Been pondering the controls. First thought is two transformers (CW-80), one for each loop. I've seen people build things that limit the travel of the throttle but I was thinking of dissecting the controller and using a restostat and separate switches for the bell and horn, all mounted into a plate that could be mounted in/on the wall. I'll have to do some more reading up on this. Option A would be easier though.

Starting a new job tomorrow so I'll be pretty busy to start but I plan on surfing eBay for good deals on track. Once I have enough for one loop I'll buy the wood and spend a few weekends getting this done.


----------



## patzdelsol (Dec 27, 2009)

Anyone have any thoughts on bridges? I have a plan for the one spanning over the TV. But have yet to decide on the style that will span the hallway. 
Pictures would be great and the hallway is about 3.5 to 4' wide. I'll have to scratch make it so I'm really just looking for style.


----------



## gunrunnerjohn (Nov 10, 2010)

One thought on the transformers. Depending on how good the power distribution is, you may find out that a speed on one place will be quite different at another. To avoid this, you need multiple drops to the track and good connections between individual track segments. Precise speed control of conventional locomotives is somewhat tricky, the grade greatly complicates that issue.


----------



## patzdelsol (Dec 27, 2009)

gunrunnerjohn said:


> One thought on the transformers. Depending on how good the power distribution is, you may find out that a speed on one place will be quite different at another. To avoid this, you need multiple drops to the track and good connections between individual track segments. Precise speed control of conventional locomotives is somewhat tricky, the grade greatly complicates that issue.
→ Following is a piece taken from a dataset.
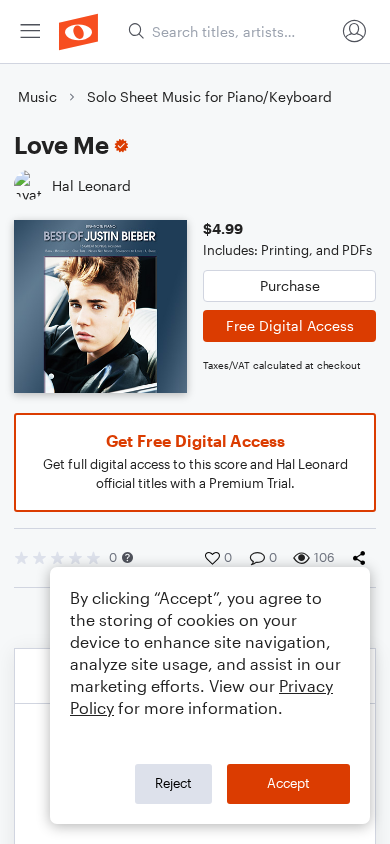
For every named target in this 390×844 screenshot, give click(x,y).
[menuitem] (30, 31)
I was thinking multiple drops from the start just because of the size of the loops. Each bedroom is about 10X12, but I think bedroom #1 is a little bigger maybe 11X12. The loop I'm guessing will be over 110' long. Probably going to use the trial and error approach. Set it up and run the train to see where it slows. Adding wire won't be a problem, I plan on running it through the attic.


----------



## gunrunnerjohn (Nov 10, 2010)

The grade will complicate things. Running TMCC with cruise control, grades are not an issue, nor is speed control.


----------



## patzdelsol (Dec 27, 2009)

gunrunnerjohn said:


> The grade will complicate things. Running TMCC with cruise control, grades are not an issue, nor is speed control.


I was figuring that the trains would slow going up hill and run a little faster going down hill, but I didn;t really think that justified the extra cost for TMCC. A good percent of the grade will be in a closet and you wouldn't really even see that it was going slower. I will look into TMCC as far as cost and flexiblity. Might be nice to have a wireless remote to control the trains from anywhere they may be. 

Thanks for all your input, it's giving me a lot to think about.


----------



## gunrunnerjohn (Nov 10, 2010)

Obviously, command/control adds to the cost, but the flexibility in dealing with operation is much better. I've converted a number of non-TMCC engines to TMCC with cruise control and sound, it ends up being about $200/ea to upgrade a conventional engine to TMCC and RailSounds.


----------



## patzdelsol (Dec 27, 2009)

gunrunnerjohn said:


> Obviously, command/control adds to the cost, but the flexibility in dealing with operation is much better. I've converted a number of non-TMCC engines to TMCC with cruise control and sound, it ends up being about $200/ea to upgrade a conventional engine to TMCC and RailSounds.


Well already have both engines but $400 isn't to costly. How much for a mid grade controller? and any recommendations?


----------



## gunrunnerjohn (Nov 10, 2010)

You can get the basic TMCC CAB-1 and command base in the $120-150 range on eBay fairly regularly. If you want to go Legacy or MTH DCC, figure on $300-350 for those.

If you're going to do the TMCC updates to the engines, I'd probably start with the TMCC CAB-1, if you don't have a lot of complexity, it'll probably be more than sufficient. The good part is you can sell the CAB-1/command base and upgrade without losing much or anything, they're still in reasonable demand and Lionel no longer makes them.


----------